Excerto do texto

───

Sim, sigo os campeonatos portugueses, e outras ligas também. É um pouco diversificado, porque o foco não pode ser só o nosso campeonato, também temos de seguir outros países. E acho que isso é algo também muito enriquecedor.

 - Na época passada, decidiu não continuar na Estrela da Amadora. Uma decisão surpreendente, porque o objetivo tinha sido conseguido. Depois abraçou um projeto na Liga 2. Perguntava-lhe se as pessoas mais próximas também ficaram surpreendidas?
- As pessoas próximas de mim, profissionalmente, não ficaram surpreendidas, é normal. Acredito que até os próprios atletas, as pessoas que estão próximas no dia-a-dia, entendem perfeitamente os contextos que nós vivemos. O contexto do projeto, do tempo que estamos à frente dos mesmos. As etapas que podemos viver ou não, aquilo que pode existir para a frente ou não, em função do que foi vivido. A época anterior e a primeira época do Estrela foram muito enriquecedoras e desgastantes. Estamos a falar de um clube que há muitos e muitos anos não estava na Liga, que estava e continua a reestruturar-se, a fortalecer-se. Para quem comanda, juntamente com a administração, todos os processos que depois vão suportar os resultados, como foi a subida de divisão e a permanência na Liga, é algo realmente desgastante. Os nossos objetivos foram cumpridos, foi enriquecedor para nós, foi muito importante para o clube e sentimos que uma nova etapa teria de vir.

 - Tem algumas subidas no currículo, motivam-no mais do que a permanência?

───

Informação fornecida
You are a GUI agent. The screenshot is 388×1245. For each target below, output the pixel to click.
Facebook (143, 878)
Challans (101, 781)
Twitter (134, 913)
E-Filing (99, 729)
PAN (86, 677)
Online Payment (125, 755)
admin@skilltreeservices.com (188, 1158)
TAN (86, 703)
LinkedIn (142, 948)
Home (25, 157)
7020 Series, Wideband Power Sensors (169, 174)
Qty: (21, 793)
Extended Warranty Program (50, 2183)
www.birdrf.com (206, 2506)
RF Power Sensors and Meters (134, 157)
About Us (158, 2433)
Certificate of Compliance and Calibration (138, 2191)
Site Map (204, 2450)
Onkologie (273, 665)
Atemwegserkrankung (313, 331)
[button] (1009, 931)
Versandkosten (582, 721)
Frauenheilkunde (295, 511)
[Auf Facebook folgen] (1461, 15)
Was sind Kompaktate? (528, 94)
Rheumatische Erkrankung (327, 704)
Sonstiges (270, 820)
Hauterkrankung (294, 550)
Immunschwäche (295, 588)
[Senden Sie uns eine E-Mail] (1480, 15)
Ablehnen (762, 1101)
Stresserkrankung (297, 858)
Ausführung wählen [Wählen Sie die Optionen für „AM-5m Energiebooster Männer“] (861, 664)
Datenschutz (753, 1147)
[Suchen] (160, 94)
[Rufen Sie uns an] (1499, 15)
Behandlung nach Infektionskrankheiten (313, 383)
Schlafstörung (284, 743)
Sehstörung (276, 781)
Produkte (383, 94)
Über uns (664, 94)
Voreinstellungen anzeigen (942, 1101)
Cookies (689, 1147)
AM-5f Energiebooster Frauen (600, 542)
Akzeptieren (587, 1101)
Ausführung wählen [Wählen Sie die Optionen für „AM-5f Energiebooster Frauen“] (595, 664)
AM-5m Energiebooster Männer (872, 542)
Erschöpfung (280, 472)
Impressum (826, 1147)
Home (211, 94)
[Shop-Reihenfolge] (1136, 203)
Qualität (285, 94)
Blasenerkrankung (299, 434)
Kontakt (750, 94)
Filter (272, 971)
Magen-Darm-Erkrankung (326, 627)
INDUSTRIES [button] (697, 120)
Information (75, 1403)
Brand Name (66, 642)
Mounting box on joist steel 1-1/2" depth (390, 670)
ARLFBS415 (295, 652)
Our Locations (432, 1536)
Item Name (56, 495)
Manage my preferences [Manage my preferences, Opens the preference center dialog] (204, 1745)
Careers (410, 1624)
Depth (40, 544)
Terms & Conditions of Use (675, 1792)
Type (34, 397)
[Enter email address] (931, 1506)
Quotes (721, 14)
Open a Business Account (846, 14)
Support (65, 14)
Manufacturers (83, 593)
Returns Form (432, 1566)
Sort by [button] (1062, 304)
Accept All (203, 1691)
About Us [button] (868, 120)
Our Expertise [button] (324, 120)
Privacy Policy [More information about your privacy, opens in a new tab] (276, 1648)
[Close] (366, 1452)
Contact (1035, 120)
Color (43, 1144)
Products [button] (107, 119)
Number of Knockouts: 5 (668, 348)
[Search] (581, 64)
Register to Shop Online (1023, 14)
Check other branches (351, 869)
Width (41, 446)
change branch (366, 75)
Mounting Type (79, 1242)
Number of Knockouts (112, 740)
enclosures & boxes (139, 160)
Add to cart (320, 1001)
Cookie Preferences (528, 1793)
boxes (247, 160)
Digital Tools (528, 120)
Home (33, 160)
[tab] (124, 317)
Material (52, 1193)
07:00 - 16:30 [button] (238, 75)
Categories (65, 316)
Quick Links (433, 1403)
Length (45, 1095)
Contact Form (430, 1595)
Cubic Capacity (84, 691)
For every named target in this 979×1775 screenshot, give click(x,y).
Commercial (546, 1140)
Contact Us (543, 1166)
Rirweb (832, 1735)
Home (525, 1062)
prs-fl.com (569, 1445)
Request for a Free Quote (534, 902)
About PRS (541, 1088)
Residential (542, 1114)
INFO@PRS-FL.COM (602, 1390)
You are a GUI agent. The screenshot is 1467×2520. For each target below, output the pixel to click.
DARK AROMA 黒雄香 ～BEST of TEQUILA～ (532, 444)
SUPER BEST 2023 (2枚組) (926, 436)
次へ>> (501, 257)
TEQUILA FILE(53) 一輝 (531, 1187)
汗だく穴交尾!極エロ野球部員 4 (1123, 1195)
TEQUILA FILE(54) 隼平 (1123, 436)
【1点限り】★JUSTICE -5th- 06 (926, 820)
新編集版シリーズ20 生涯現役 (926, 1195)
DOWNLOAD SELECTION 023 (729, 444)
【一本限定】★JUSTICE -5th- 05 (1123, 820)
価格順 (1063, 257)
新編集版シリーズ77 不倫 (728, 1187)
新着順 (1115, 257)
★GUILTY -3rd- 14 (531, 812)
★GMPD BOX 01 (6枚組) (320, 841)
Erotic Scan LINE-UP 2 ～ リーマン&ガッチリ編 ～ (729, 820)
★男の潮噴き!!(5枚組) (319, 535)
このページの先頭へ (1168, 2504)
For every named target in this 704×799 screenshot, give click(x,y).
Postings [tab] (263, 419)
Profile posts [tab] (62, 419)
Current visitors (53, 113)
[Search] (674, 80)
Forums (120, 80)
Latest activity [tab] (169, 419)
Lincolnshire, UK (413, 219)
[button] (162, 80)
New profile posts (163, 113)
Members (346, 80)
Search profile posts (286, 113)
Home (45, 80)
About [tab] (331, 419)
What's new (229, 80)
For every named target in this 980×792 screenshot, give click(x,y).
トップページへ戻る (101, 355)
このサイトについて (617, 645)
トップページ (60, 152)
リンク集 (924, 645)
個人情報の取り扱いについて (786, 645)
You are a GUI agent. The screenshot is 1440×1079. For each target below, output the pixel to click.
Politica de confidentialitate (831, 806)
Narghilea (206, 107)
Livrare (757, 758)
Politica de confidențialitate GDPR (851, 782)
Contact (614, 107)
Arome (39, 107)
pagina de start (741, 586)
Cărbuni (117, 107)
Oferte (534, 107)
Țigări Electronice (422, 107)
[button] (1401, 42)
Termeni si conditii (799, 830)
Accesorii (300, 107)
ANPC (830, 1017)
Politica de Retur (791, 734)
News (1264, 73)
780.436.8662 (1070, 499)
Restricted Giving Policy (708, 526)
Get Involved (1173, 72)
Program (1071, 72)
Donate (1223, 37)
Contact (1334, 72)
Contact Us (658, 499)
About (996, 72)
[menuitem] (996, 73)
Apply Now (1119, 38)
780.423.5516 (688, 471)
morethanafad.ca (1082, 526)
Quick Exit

───

Enunciado da tarefa
Transcreva a parte da entrevista que começa nas palavras "- Na época passada, decidiu" e termina após "também ficaram surpreendidas?", renomeando "Estrela da Amadora" para "Amadora".

Resposta abaixo
- Na época passada, decidiu não continuar na Amadora. Uma decisão surpreendente, porque o objetivo tinha sido conseguido. Depois abraçou um projeto na Liga 2. Perguntava-lhe se as pessoas mais próximas também ficaram surpreendidas?